Vu l'article 809, alinéa 2, devenu 835, alinéa 2, du code de procédure civile :

4. Il résulte de ce texte que l'existence d'une contestation sérieuse sur l'obligation à garantie de l'assureur fait obstacle à l'octroi d'une provision en référé.

5. L'arrêt, après avoir relevé qu'il ressort de l'enquête pénale et des pièces produites aux débats que M. [W] [U] était le seul locataire du bateau dont il assurait la garde et la maîtrise en tant que chef de bord selon les termes du contrat de location et qu'étant seul titulaire du permis mer pour piloter le bateau, il avait néanmoins cédé la barre à M. [C] qu'il savait non titulaire du permis requis et que, dans ces conditions, son obligation en paiement d'une provision à valoir sur le préjudice et les frais liés aux blessures dont [D] [U] a été victime sera maintenue, énonce que, de même, la contestation soulevée par l'assureur, qui évoque une exclusion de garantie du contrat d'assurance « pour les dommages résultant de la pratique de la navigation de plaisance sur des bateaux », n'apparaît pas suffisamment sérieuse en l'état des éléments du dossier qui rapportent des fautes extérieures à cette « pratique » telles que ci-dessus précisées et liées à des fautes civiles d'imprudence et de sécurité que l'intéressé a d'ailleurs tardivement reconnues en cours d'audition devant les services de gendarmerie.

6. En interprétant ainsi la clause d'exclusion de garantie de la police d'assurance pour retenir qu'elle n'était pas opposable à l'assuré, la cour d'appel, qui a tranché une contestation sérieuse portant sur l'obligation à garantie de l'assureur, a violé le texte susvisé.

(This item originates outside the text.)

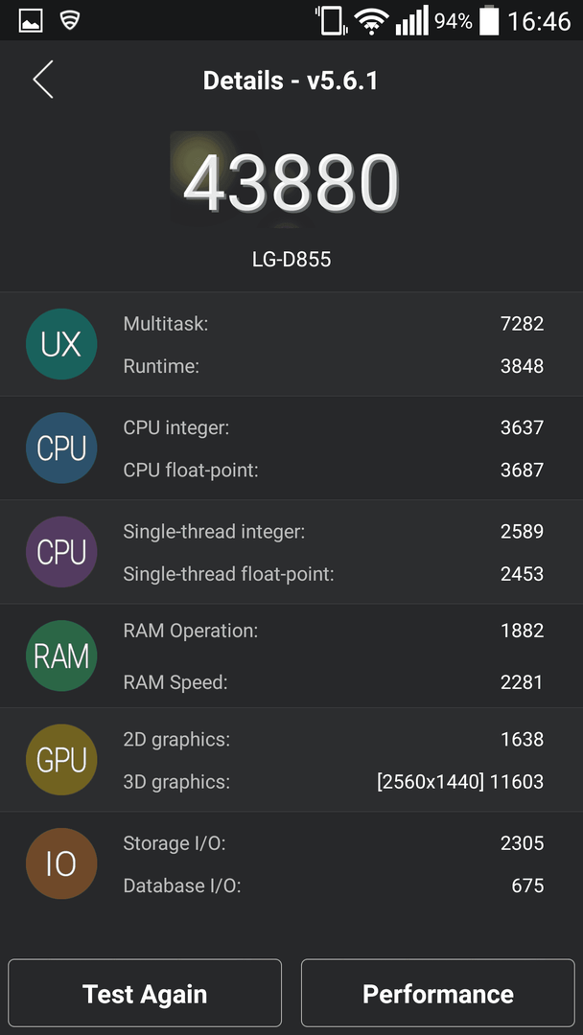Select the Multitask score row
Screen dimensions: 583x1035
click(x=334, y=324)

Portée et conséquences de la cassation

7. Ainsi qu'il est suggéré par le demandeur du pourvoi, il est fait application des articles L. 411-3, alinéa 2, du code de l'organisation judiciaire et 627 du code de procédure civile.

8. L'intérêt d'une bonne administration de la justice justifie, en effet, que la Cour de cassation statue au fond.

9. Comme il est dit au paragraphe 6, il n'y a pas lieu à référé sur la demande dirigée à l'encontre de la société Garantie mutuelle des fonctionnaires.

PAR CES MOTIFS, et sans qu'il y ait lieu de statuer sur l'autre grief du pourvoi, la Cour :

CASSE ET ANNULE, mais seulement en ce qu'il condamne la société Garantie mutuelle des fonctionnaires, in solidum avec M. [W] [U] et M. [C], à payer à M. [B] [U] et Mme [Y] [U], agissant en qualité de représentants légaux de [D] [U], la somme de 15 000 euros à titre de provision, l'arrêt rendu le 28 mai 2020, entre les parties, par la cour d'appel de Montpellier ;

DIT n'y avoir lieu à renvoi ;

DIT n'y avoir lieu à référé sur la demande de condamnation de la société Garantie mutuelle des fonctionnaires à payer à M. [B] [U] et Mme [Y] [U], agissant en qualité de représentants légaux de [D] [U], une somme à titre de provision ;

CONDAMNE la société Garantie mutuelle des fonctionnaires aux dépens exposés dans l'instance suivie devant la cour d'appel de Montpellier ;

CONDAMNE M. [W] [U] et M. [C] aux dépens exposés devant la Cour de cassation ;

En application de l'article 700 du code de procédure civile, rejette les demandes formées tant devant la cour d'appel de Montpellier que devant la Cour de cassation ;

Dit que sur les diligences du procureur général près la Cour de cassation, le présent arrêt sera transmis pour être transcrit en marge ou à la suite de l'arrêt partiellement cassé ;

Ainsi fait et jugé par la Cour de cassation, deuxième chambre civile, et prononcé par le président en son audience publique du vingt janvier deux mille vingt-deux.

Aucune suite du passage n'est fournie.